- Provided text -
Considering that, (i) in accordance with the Notice of Material Fact published
on August 25, 2004, the Company commenced, with respect to holders of preferred
shares issued by TCO a voluntary public tender offer for the purchase of up to
84,252,534,000 preferred shares, and (ii) the number of shares tendered in the
auction for the VTO exceeded the maximum number to be acquired by the Company,
each shareholder that tendered shares in the VTO will have, for each share
tendered, due to a pro rata allocation, 0.5547 preferred shares issued by TCO
acquired by the Company.
After settlement of the purchase of shares in the VTO, it is expected that
there will be approximately 24,089,716 outstanding American Depositary Shares
("ADSs") representing preferred shares of TCO, based on available information.
Assuming the full settlement of the VTO, under the terms of the applicable
Publication (Edital), (1) the net debt of the Company will increase by up to
R$902.0 million (nine hundred two million Reais) and (2) the number of
preferred shares of capital stock of TCO held by TCP and by persons directly
and indirectly linked to TCP 84,252,534 preferred shares, representing 32.76%
of the total preferred shares and representing an increase from 28.86% to
50.65% of the ownership interest of the Company in the total capital stock of
TCO. The objective of this acquisition is to increase the ownership interest of
the Company in the capital stock of TCO, there being no intention, at this
moment, of acquiring additional shares issued by TCO, or any agreement or
contract in this regard, or that govern the right to vote at TCO.

- Problems to work on -
**a.** Repeat the stretch of the tender offer notice from "Considering that, (i)" through "on available information.".
**b.** In the tender offer notice, by how much could the Company's net debt increase if the VTO is fully settled?
**c.** Translate this sentence from the tender offer notice into Spanish: "After settlement of the purchase of shares in the VTO, it is expected that there will be approximately 24,089,716 outstanding American Depositary Shares ("ADSs") representing preferred shares of TCO, based on available information."

- Extracted information -

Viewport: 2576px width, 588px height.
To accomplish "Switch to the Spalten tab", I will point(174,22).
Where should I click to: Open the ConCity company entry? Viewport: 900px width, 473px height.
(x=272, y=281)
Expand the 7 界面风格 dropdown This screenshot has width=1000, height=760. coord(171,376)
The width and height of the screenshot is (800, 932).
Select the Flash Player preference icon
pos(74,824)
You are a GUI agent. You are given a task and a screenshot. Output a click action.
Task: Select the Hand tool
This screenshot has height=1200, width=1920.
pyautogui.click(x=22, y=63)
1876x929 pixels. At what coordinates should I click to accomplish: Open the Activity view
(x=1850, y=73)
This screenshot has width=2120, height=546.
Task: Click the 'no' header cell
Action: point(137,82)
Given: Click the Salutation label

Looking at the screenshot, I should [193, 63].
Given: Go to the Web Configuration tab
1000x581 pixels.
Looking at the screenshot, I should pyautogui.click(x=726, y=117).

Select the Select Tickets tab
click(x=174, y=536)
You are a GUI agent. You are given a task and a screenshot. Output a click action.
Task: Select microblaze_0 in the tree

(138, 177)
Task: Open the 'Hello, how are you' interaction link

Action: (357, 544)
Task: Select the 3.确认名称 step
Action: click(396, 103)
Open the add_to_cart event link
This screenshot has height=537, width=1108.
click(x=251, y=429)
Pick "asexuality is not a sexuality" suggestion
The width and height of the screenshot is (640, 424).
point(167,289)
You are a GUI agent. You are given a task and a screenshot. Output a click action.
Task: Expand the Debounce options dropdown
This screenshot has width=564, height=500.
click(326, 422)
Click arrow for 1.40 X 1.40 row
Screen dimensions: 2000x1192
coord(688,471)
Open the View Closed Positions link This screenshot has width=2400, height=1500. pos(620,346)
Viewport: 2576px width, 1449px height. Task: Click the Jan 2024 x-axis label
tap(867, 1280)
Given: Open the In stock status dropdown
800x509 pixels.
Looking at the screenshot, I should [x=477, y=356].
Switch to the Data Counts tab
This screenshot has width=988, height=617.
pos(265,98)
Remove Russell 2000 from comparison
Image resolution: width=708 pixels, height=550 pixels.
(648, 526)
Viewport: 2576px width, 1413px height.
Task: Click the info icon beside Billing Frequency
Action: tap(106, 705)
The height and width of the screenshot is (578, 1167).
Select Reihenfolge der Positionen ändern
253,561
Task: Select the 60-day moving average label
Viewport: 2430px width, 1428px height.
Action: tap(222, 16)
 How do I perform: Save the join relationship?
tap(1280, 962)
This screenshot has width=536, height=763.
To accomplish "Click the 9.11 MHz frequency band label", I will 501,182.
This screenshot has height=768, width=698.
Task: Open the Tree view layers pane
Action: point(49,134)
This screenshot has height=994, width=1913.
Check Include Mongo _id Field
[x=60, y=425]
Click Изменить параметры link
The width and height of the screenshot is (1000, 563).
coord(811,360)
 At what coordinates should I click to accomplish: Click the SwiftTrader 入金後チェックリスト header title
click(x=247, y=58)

- Answers per task -
**a.**
Considering that, (i) in accordance with the Notice of Material Fact published
on August 25, 2004, the Company commenced, with respect to holders of preferred
shares issued by TCO a voluntary public tender offer for the purchase of up to
84,252,534,000 preferred shares, and (ii) the number of shares tendered in the
auction for the VTO exceeded the maximum number to be acquired by the Company,
each shareholder that tendered shares in the VTO will have, for each share
tendered, due to a pro rata allocation, 0.5547 preferred shares issued by TCO
acquired by the Company.
After settlement of the purchase of shares in the VTO, it is expected that
there will be approximately 24,089,716 outstanding American Depositary Shares
("ADSs") representing preferred shares of TCO, based on available information.

**b.** By up to R$902.0 million (nine hundred two million Reais).

**c.** Tras la liquidación de la compra de acciones en la VTO, se prevé que habrá aproximadamente 24.089.716 American Depositary Shares ("ADSs") en circulación que representan acciones preferentes de TCO, según la información disponible.